Ein riesiges A in Frakturschrift prangt auf dem Pullover. Grün auf schwarzem Stoff. Sieht man etwas genauer hin, entdeckt man innerhalb des As ein Foto des Herrieder Tores. Die Aufnahme und das gesamte Design hat Viktor Prokofjev erstellt.
Kunst, Fotografie und Design – das sind Prokofjevs Hobbys. „Da kann ich entspannen”, beschreibt der 36-Jährige. Kreativität ist sein Ding.
„Ich hab als kleines Kind schon den Stift in der Hand gehabt.” Mit Bleistift oder Kugelschreiber bringt er Porträts von Promis oder Bekannten aufs Papier. Gerne ist er auch mit der Kamera unterwegs, besonders in der Natur. Am Computer entwirft er Designs, die auf Pullover oder T-Shirts gedruckt werden.
Viktor Prokofjev stammt aus Kirgistan und kam als Kind nach Deutschland. Seit 1998 wohnt er in Ansbach. „Ich fühle mich hier daheim, es ist eine schöne Stadt”, sagt er. Viele gute Erinnerungen verbindet er mit Ansbach.

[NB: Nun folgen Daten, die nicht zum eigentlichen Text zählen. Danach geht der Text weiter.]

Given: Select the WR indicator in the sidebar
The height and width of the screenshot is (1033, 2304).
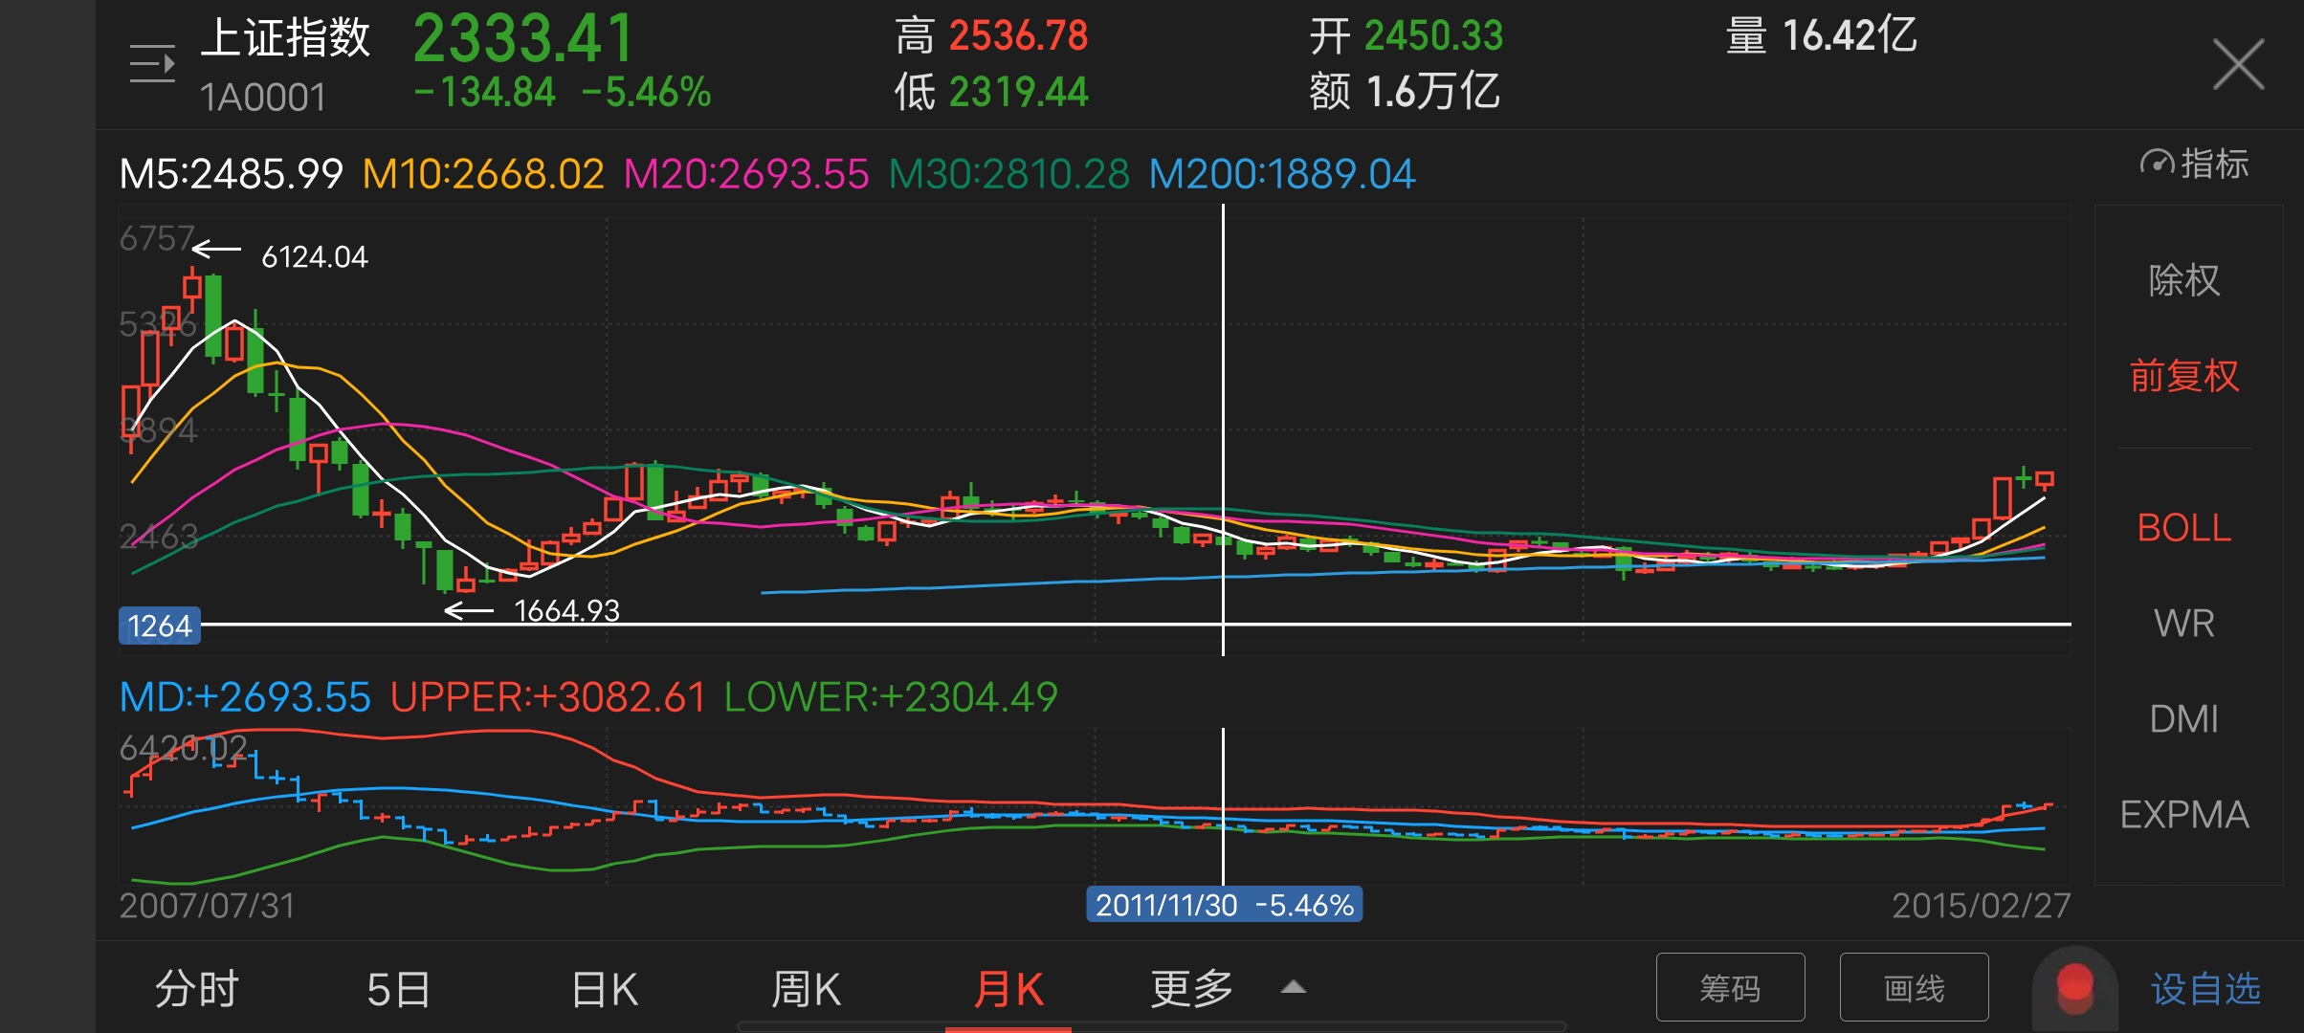Looking at the screenshot, I should click(2184, 623).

Deshalb hat es die Stadt dann auch in einige seiner Designs geschafft. Anscavallo, den Blick auf die Kirchtürme der St. Gumbertuskirche oder eben das Herrieder Tor – all das hat Prokofjev in seine Gestaltungen eingebaut. Diese Symbole „prägen Ansbach”, steht für den 36-Jährigen fest. „Und sie sehen gut aus.” Unter den großen Symbolen und Bildern findet man auch immer wieder einen Text zur Geschichte der Namensgebung Ansbachs.
Die Kleidung verkauft Prokofjev unter dem Namen VRatt. Das V kommt von seinem Vornamen Viktor, Ratt ist der Nachname seiner Mutter, erzählt er.

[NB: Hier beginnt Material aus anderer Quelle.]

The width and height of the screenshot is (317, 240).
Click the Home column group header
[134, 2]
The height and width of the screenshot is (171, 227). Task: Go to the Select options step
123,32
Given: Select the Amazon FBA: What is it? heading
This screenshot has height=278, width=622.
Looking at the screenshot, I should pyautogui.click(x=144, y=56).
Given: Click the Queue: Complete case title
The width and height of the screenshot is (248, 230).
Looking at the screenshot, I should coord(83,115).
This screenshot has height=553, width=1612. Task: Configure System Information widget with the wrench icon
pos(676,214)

Die Ansbach Designs machen aber nur einen Bruchteil seiner Schöpfungen aus. Prokofjev gestaltet auch viele Klamotten mit Motivationssprüchen, auch Ratten finden sich immer wieder auf den Shirts – eine Anspielung auf den Ratt-Teil des Markennamens. Rat ist das englische Wort für Ratte.

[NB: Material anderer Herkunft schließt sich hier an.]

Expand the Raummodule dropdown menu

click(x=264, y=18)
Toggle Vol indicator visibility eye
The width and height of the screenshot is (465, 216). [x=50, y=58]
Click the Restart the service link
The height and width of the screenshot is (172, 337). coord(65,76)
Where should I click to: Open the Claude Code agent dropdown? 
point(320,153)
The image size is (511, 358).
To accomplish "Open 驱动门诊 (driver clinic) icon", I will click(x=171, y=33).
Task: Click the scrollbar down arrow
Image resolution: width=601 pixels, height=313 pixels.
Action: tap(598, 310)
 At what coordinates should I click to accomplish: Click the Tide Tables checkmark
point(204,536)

Der Verkauf läuft über einen Onlineshop, der von einem US-Unternehmen betrieben wird. Hat sich jemand eines von Prokofjev designten Stücken ausgesucht und klickt auf bestellen, wird das Shirt oder der Pullover bedruckt und anschließend versandt. Um all diese Abläufe kümmert sich das Unternehmen als Dienstleister sozusagen.
Prokofjev bekommt am Ende eine kleine Provision. Das sind nur wenige Euro, erzählt er. Und er verkauft in dem Shop aktuell „kaum etwas”. Aktuell möchte er nicht mehr damit verdienen, es soll ein Hobby sein und hauptsächlich Spaß machen. Eigentlich arbeitet Prokofjev als Gebäudereiniger.
Die Grundlagen fürs Designen hat er sich im Selbststudium in seiner Freizeit beigebracht. Mit Hilfe von Videos im Internet hat er zum Beispiel gelernt, welche Schriften und Farben harmonieren. Natürlich holt er sich auch Inspiration von großen Marken und hält Ausschau nach aktuellen Trends.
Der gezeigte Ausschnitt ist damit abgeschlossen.